Upon reaching the line that contains "Where should I" in the records below, begin repeating every line exactly through the last one, skipping pictures.

START Dataset records

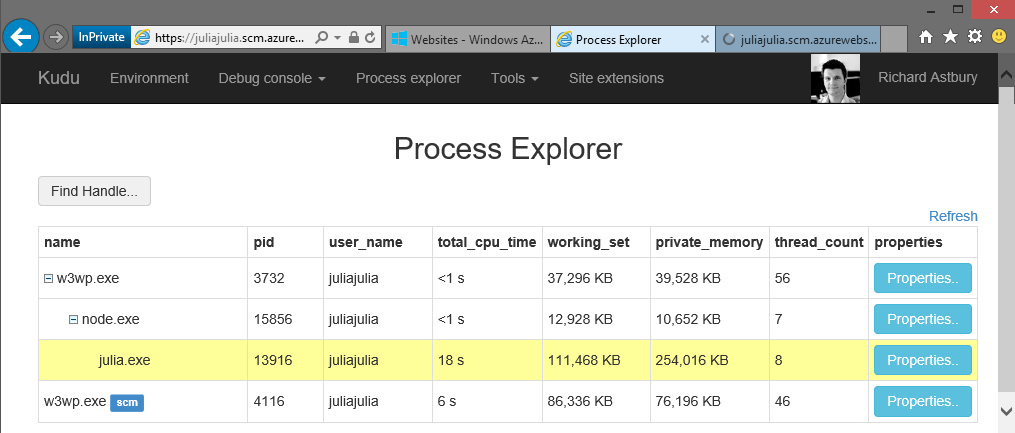This screenshot has width=1015, height=433.
Task: Click the address bar search magnifier icon
Action: [321, 37]
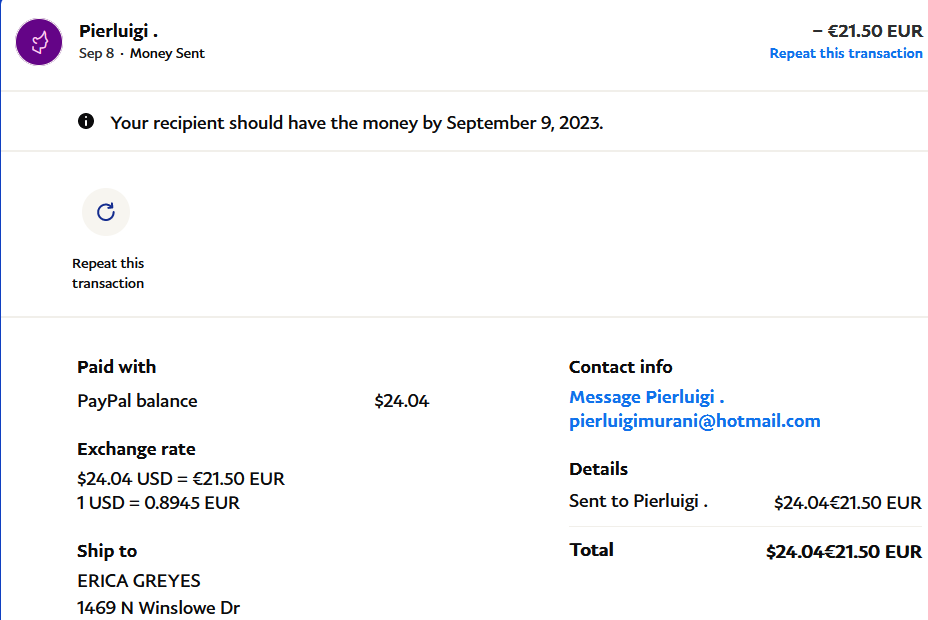This screenshot has width=928, height=620.
Task: Click the Exchange rate heading
Action: [x=136, y=449]
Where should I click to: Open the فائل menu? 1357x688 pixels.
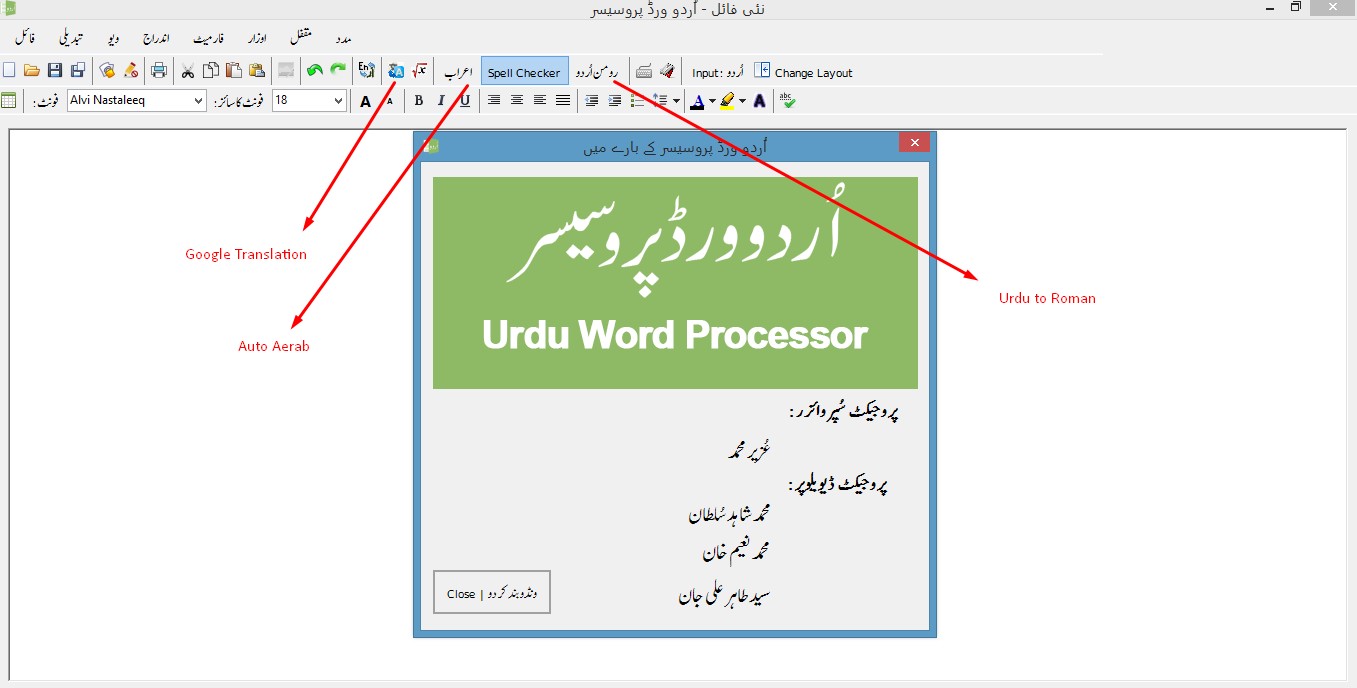point(26,38)
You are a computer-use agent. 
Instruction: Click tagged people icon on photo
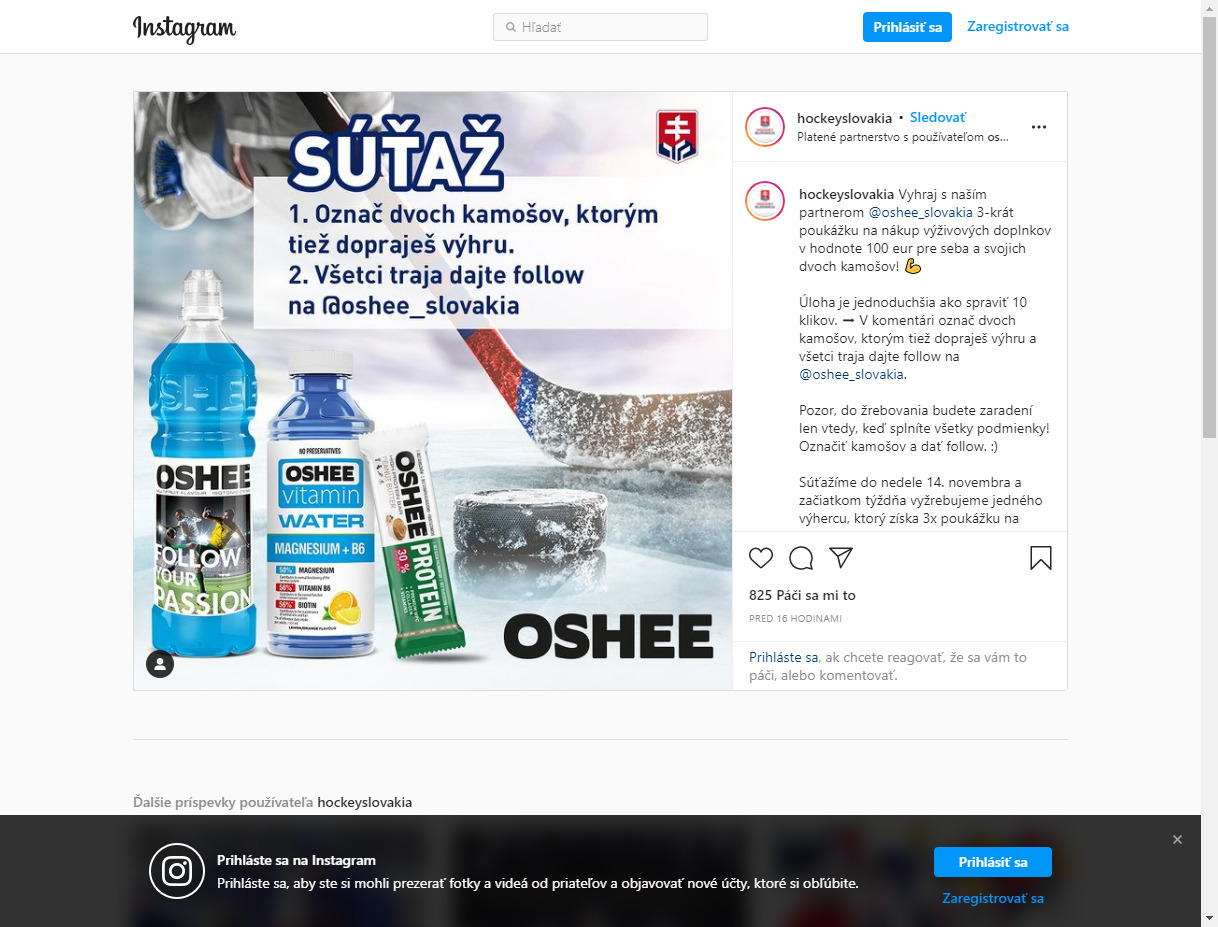pos(160,664)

END Dataset records

Problem solution
Where should I click to: Open the فائل menu? 1357x688 pixels.
point(26,38)
You are a computer-use agent. 
Instruction: Click tagged people icon on photo
pos(160,664)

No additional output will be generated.